No tuve infancia, sino más bien una transición de niña a mujer llena de bailes a los cuales presentarse y reuniones a las cuales asistir. Recuerdo que en aquellos años, durante mis clases de piano, solía mirar con cierto recelo a los niños de la criada que jugaban afuera. Nunca pude tener libertad suficiente para jugar y menos afuera, donde podía ensuciarme. Mi madre siempre me decía que las niñas como yo no podían hacer semejantes estupideces. Las niñas como yo debíamos ser perfectas. Nunca quise serlo, pero jamás tuve el atrevimiento de ser distinta a lo que se esperaba de mí.

La gente siempre se acercaba a mí dispuesta a halagarme hasta el cansancio y de reírse de mis chistes aunque no fueran del todo graciosos. En esos momentos deseaba poder ser un pájaro libre y volar sin rumbo, sin estar atada a nada ni nadie.

Como “perfecta” que era, siempre recibía regalos de aquellos que eran mis llamados pretendientes, aunque sus pretensiones no eran precisamente conquistar mi corazón, sino más bien heredar parte de la fortuna de mis padres que era, por lo tanto, mi fortuna también. El hombre indicado jamás llegaría para mí. Nunca nadie me amaría verdaderamente.

El pensar eso generó que un horrible escalofrío recorriera toda mi espalda, mientras una lágrima rodaba por mi rostro. Como si el cielo se hubiera apiadado de mí, comenzaron a caer pequeñas gotas que terminaban en la ventana e interrumpían la vista que tenía del paisaje. “Disculpe señorita, ¿se encuentra bien?”-oí que alguien preguntaba tras de mí. Al mismo tiempo que me secaba la lágrima, me di vuelta para ver quién era la persona preocupada, o que por lo menos parecía estarlo. Grande fue mi sorpresa al encontrarme con un joven apuesto, de cabello castaño y grandes ojos color miel devolviéndome la mirada, llena de preocupación penetrante. “Sí, estoy bien”-atiné a responderle. “¿Segura?” Porque es una lástima que una bella dama como usted se encuentre tan triste.”-dijo mientras me entregaba un hermoso pañuelo de seda lila. “No creo, señor, que sea de su incumbencia lo que me ocurre.”-dije un poco cortante, mientras aceptaba su ofrenda. “Discúlpeme, no era mi intención ofenderla. Me presento: mi nombre es Marcos Lazara.”-anunció, mientras hacía una pequeña reverencia. “No tiene porqué disculparse, señor Lazara; después de todo fui yo la que no mantuvo la cordura. Ahora si me disculpa, me debo retirar.”-dije, a la vez que le devolvía la reverencia. “Espere, no me ha dicho su nombre.” “Usted parece un hombre inteligente señor Lazara. Estoy segura de que lo podrá descubrir por si mismo.”-sonreí pícaramente y me dirigí a la puerta. A pesar de todo, esa noche deseé que Marcos no desapareciera de mi vida.

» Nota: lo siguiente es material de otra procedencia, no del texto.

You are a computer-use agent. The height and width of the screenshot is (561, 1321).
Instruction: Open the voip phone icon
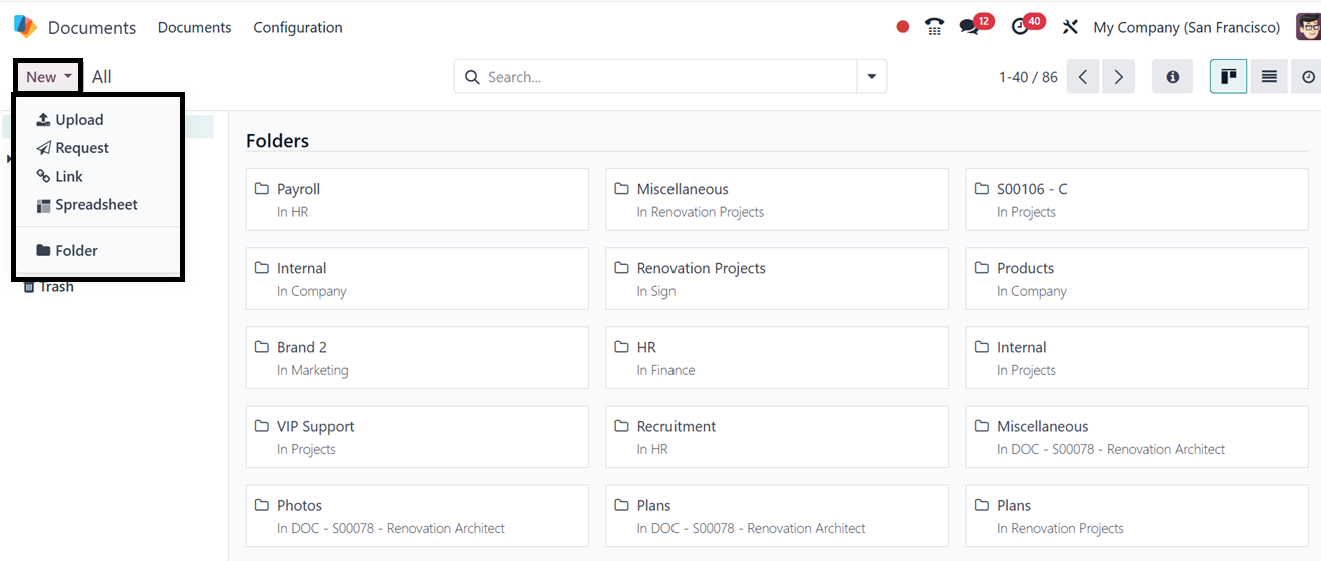(x=934, y=27)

Los días pasaron y éstos seguían igual que siempre. No había sabido más nada de Marcos desde aquel día en que me había ofrecido el hermoso pañuelo que aún conservaba en mi relicario. Tenía la esperanza de que algún día se lo podría devolver, y así tener una excusa para conversar.

Una noche, asistí junto a mi madre y mis hermanas, a un baile cuyo único objetivo era que los padres pudieran encontrarles a sus hijas un futuro esposo digno. Accedí a ir únicamente porque seguía esperando encontrarme con Marcos, y había llevado su pañuelo en mi pequeño bolso.

Tratando de alejarme del gran amontonamiento de personas, me dirigí hacia el patio a tomar aire. Mientras respiraba hondo y cerraba los ojos, escuché esa voz, que no había olvidado, pronunciar mi nombre. “Catalina Brass.” Sonreí al instante y me di vuelta rápidamente. “Señor Lazara. Yo le dije que era inteligente.” “Por favor dígame Marcos. Me hace sentir…grande y aburrido sino.”-rió. “Como guste, Marcos. Traje su pañuelo que me prestó amablemente el día en que nos conocimos. Supuse que lo querría de vuelta.”-dije mientras extendí el retazo de tela suave. “Quédeselo, así tendremos una excusa para volver a vernos. Además, no he venido a pedirle que me devolviera el pañuelo, sino que vine para ver si me concedería la siguiente pieza.”-dijo tímidamente, a la vez que extendía su mano. “Sería un honor.”-respondí, mientras se la tomaba.

Esa noche fue inolvidable y Marcos no se separó ni un solo minuto de mi lado. Con él me sentía cómoda, como que podía ser yo misma, y no la que todos creían que era perfecta. Con él podía ser aquello que más quería: imperfecta. Todos los días me enviaba una rosa blanca, las cuales las iba colocando en un florero de porcelana. Cada vez que las veía, sonreía al recordar a aquel joven apuesto que me las enviaba. Sin duda, Marcos era el indicado para mí.

Así pasaron los días, hasta que la rosa numero doce llegó, acompañada de una gran caja. En su tapa había una pequeña nota que decía: “Rojo, el color del amor y la pasión, como lo que siento por usted. La espero en la plaza, a la noche. Hay algo que debo preguntarle. Siempre suyo, Marcos.” Al terminar de leerla, sonreí inmediatamente y abrí la caja: era un hermoso vestido rojo de terciopelo, cuya falda estaba decorada con moños y bordada con un hermoso encaje. No dudé un segundo en ponérmelo.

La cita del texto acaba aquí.